Gesellschaft | 07.03.2011

Schauergeschichten

Text von Luzia Tschirky | Bilder von Youtmedia.eu
Eigentlich wollte die Erzählerin nur Zug fahren. Ganz passiv, wie die meisten das von uns tun. Die Geschichte von Krähen und Selbsterkenntnis gibt es weiter unten.
Der Schnabel pickt unerbitllich.
Bild: Youtmedia.eu

Die Frau schlägt ihren Mann mehrere Male gegen das Schienbein. Mit dem Kopf nickt sie in die Richtung meines Gegenübers. Sie versucht sich in Unauffälligkeit. Scheitert dabei jedoch kläglich. “Sieh mal da drüben”, ihren Flüsterton passt sie dem Rattern der Zugräder an und dementsprechend laut können es alle im Abteil hören. Mein Gegenüber läuft rot an und versucht sich hinter seinem Bildschirm und seinem Berliner zu verstecken. Die Aufmerksamkeit des ganzen Abteils gilt seinem Gewicht, dass mehr als die Sitzbreite ausfüllt. In mir macht sich Empörung breit. Wie kann man eigentlich nur so ungehobelt sein und jemanden derart bloss stellen? Ich schaue meinem Gegenüber in die Augen und spreche ihn an. Er versucht sich mit einem Lächeln und bringt “Machen Sie sich keine Sorgen. Ich bin mir das gewohnt” über die Lippen.

 

Die Krähe…

Ich kann nicht so gelassen dasitzen wie er, sondern muss der alten Krähe von gegenüber jetzt irgendwie vermitteln, dass ihre Meinung mich nicht die Bohne interessiert. Mein Schnauben scheint ihr Interesse am Gaffen nicht zu mindern. In meiner Wut entdecke ich die neue Strategie. Zurück gaffen. Von oben bis unten. Von ihren gefütterten Halbschuhen bis zur Regenpellerine. Jetzt werde ich von ihrem Göttergatten ins Visier genommen. “Immer diese Jungen. Die meinen auch, sie müssen sich überall einmischen.” Jetzt reicht es. Ich bin frustriert. Ein Wunder, dass den beiden keine Schnäbel wachsen, mit denen sie picken können. Mein Gegenüber ist sichtbar erleichtert, dass er in mir eine Verbündete gefunden hat. Mir ist dabei aber nicht so recht wohl. Denn als er seinen zweiten Berliner ausgepackt hat, kommen meine Synapsen auch zu keinem anderen Schluss, als: “So ein Frühstück…”. Dennoch bilde ich mir also ein, eine kleinere Spiessbürgerin zu sein, als die Krähe von nebenan.

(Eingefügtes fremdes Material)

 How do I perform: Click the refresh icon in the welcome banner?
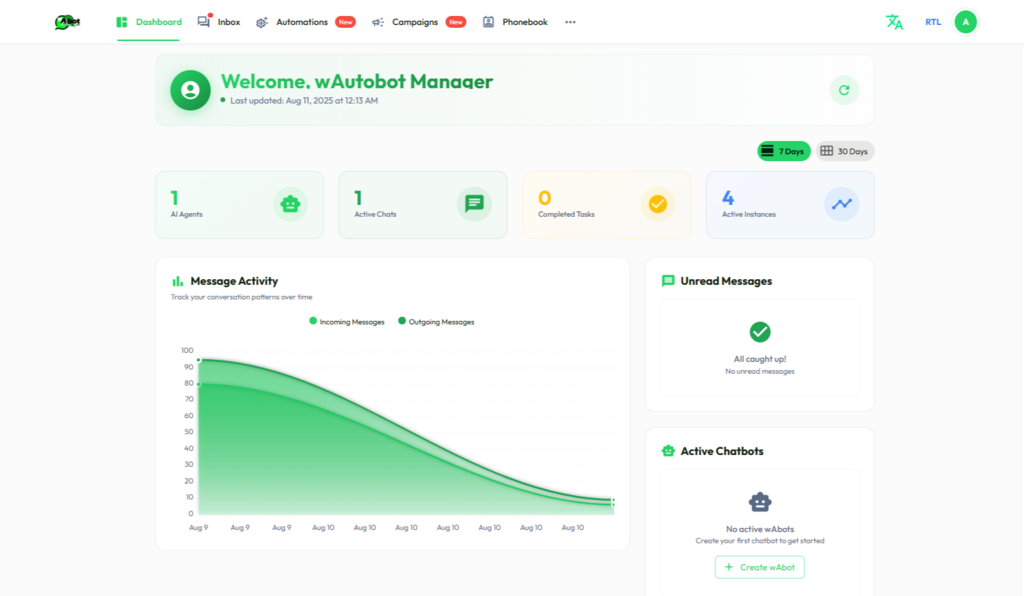tap(844, 90)
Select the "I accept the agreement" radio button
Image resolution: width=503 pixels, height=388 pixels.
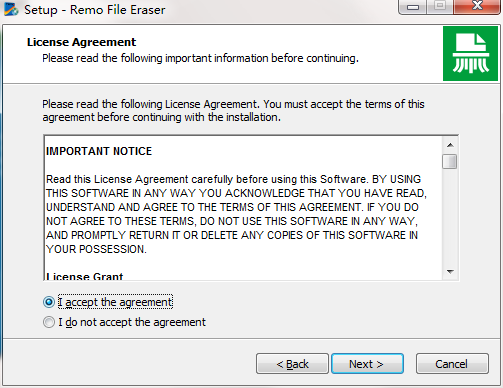(49, 302)
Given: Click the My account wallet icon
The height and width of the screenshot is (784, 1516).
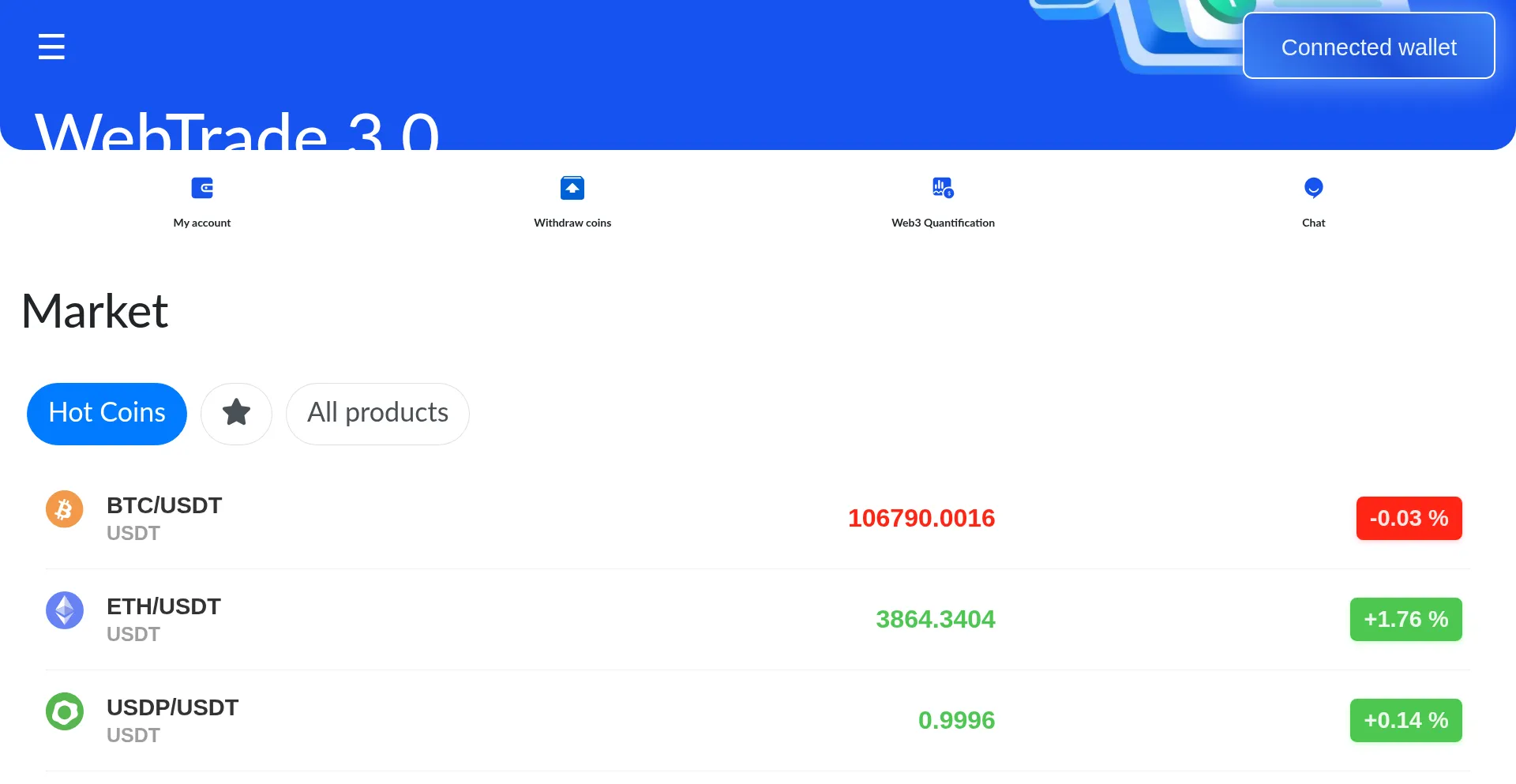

Ist dieses Gift einfach in der Schweizer Luft? Gestaut zwischen den Alpen ergiesst sich das Gift bei Sonnenschein in die Täler. Sehr gerne würde ich das meinem Gegenüber sagen. Aber ich habe natürlich auch diese viel besungenen Hemmungen in mir. Deswegen schweige ich also und mein schlechtes Gewissen fährt in meinem Rücken mit mir im Zug.

 

In mir

Nach einem Tag auf Arbeit habe ich den Morgen schon fast wieder vergessen, als sich auf der Rückfahrt wieder ein Mensch des selben Umfangs mir gegenüber setzt. Eine Krähe mit Dutt ist natürlich auch wieder im selben Abteil. Der Mann setzt sich schnaufend in den Sessel und neben ihm seine vierjährige Tochter. Mit Doppelkinn. Jetzt werden 20 Chicken Nuggets auf das kleine Zugtischchen gestellt. Keine Viertelstunde und schon hat das kleine Mädchen alles aufgegesssen. Dazwischen ein paar Schlucke von der Cola. Ich kann nicht geradeaus sehen. Meine Augen wären voller Vorwürfe an den Mann, von dem ich nicht einmal den Namen kenne. Also vergräbt die Spiessbürgerin, die erst seit heute weiss, dass sie eine ist, ihre Nase in ihre Bücher. Vielleicht träume ich heute Nacht davon, dass mir ein Schnabel wächst.